本部とやらは鉄条網に囲まれており、門のところに武装したヤツが立っていた。厳重やな。
「オレ、入れる?」
門番のヤツに尋ねてみた。
「はい。こちらに名前をお願いします」
なんか工場に派遣されたときを思い出すが、言われた通り差し出された紙に名前を書いた。

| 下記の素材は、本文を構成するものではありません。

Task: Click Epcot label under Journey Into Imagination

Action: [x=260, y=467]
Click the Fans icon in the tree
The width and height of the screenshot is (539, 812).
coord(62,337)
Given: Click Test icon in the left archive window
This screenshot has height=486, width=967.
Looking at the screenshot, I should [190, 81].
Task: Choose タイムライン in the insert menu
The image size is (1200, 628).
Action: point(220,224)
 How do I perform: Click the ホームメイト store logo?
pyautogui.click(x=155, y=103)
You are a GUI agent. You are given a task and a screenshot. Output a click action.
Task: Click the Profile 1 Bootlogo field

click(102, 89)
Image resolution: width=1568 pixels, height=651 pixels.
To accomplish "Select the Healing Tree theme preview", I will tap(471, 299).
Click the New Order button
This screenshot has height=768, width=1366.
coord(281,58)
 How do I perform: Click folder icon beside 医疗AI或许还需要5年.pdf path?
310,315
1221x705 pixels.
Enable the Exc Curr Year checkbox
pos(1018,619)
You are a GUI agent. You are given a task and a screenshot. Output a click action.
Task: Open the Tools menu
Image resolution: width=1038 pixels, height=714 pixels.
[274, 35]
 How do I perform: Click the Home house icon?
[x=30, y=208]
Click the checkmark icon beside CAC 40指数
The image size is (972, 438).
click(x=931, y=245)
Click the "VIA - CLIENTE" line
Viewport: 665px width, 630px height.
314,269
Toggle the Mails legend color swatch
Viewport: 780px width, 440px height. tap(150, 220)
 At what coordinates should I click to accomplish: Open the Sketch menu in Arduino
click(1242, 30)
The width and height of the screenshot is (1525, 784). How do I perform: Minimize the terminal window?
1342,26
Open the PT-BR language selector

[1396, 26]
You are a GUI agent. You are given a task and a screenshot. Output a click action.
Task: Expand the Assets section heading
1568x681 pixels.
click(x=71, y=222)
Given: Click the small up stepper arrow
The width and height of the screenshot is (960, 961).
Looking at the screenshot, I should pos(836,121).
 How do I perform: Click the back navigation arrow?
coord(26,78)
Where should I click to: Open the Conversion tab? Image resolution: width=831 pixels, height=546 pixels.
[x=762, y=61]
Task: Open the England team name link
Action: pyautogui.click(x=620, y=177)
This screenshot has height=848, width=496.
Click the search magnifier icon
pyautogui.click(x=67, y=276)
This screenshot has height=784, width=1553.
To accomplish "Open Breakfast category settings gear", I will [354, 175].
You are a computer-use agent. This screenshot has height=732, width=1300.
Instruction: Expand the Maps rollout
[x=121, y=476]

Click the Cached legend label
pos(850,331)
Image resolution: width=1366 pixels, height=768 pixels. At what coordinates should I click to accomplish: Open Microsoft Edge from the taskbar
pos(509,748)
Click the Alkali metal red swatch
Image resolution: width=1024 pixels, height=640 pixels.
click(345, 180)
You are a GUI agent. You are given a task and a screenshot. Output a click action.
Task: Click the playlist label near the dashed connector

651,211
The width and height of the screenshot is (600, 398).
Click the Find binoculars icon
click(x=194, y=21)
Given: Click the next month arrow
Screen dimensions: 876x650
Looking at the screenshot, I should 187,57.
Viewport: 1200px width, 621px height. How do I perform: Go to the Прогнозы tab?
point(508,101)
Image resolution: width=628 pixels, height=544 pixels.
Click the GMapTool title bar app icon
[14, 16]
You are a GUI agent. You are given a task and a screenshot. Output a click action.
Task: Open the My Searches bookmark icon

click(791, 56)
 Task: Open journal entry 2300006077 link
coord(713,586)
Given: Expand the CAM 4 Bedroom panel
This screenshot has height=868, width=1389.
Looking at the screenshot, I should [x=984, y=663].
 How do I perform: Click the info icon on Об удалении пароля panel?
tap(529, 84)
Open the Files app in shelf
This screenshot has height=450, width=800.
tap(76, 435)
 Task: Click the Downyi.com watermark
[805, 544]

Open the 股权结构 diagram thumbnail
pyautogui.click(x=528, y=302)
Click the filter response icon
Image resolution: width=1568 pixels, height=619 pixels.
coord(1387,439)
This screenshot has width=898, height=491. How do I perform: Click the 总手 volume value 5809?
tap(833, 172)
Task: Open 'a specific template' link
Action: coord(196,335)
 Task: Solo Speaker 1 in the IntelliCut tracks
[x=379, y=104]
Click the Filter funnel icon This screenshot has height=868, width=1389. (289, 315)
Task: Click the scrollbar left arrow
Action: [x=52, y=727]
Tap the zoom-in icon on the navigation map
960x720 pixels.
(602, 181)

「これを胸につけてください。してないと閉じ込めたりレーザーで撃たれたりしますのでご注意ください」
ファンタジーな世界で聞く注意じゃねーな。いや、ファンタジーな世界で聞かないことをいっぱい聞いてるけど!
「軍曹。ちょうどいいところに来た。ベー様を案内して差し上げろ」
「はい! わかりました」
緑鬼の女がオレのところに来て、ビシッと敬礼する。
「リゴ軍曹です! ご案内させていただきます」
「あ、ああ。頼むわ」
どうも軍隊のノリにはついていけんよ。
「見習い魔女が来てるって聞いたんだが、どこにいる?」
「少々お待ちくだしい」
と、ファイルを捲る緑鬼の軍曹さん。
「第八区にいますね。こちらです」
と、第八区とやらに案内してもらう。
……なんか、バイオなハザードが起こりそうなところっぽいな……。
白い廊下を進み、エレベーターに乗り四階に。扉が開くと、そこは本屋だった。それも漫画専門店みたいな感じだ。
「ここは?」
「漫画喫茶です」
ん? 漫画喫茶? はぁ?
「なんで研究所に漫画喫茶があるんだよ! 意味わからんわ!」
「研究員のレクリエーションルームの一つですね」
他にもなんかあんのかよ! 研究所じゃなくてラウンドなワンかよ!
「カイナ様の意向なので」
そう言われたらなにも言えねーな!
「ベー様。見習い魔女はあそこです」
ツインテールとボサボサ髪が漫画を読んでいた。
……なんと言うか、漫画喫茶に似合ってる二人だなと思うのは失礼なことだろうか……?
「お前ら、なにか仕事を与えられてるか?」
この二人、微かにいた記憶はあるが、あまり印象がない。と言うか、まるでない。本当にいたよね?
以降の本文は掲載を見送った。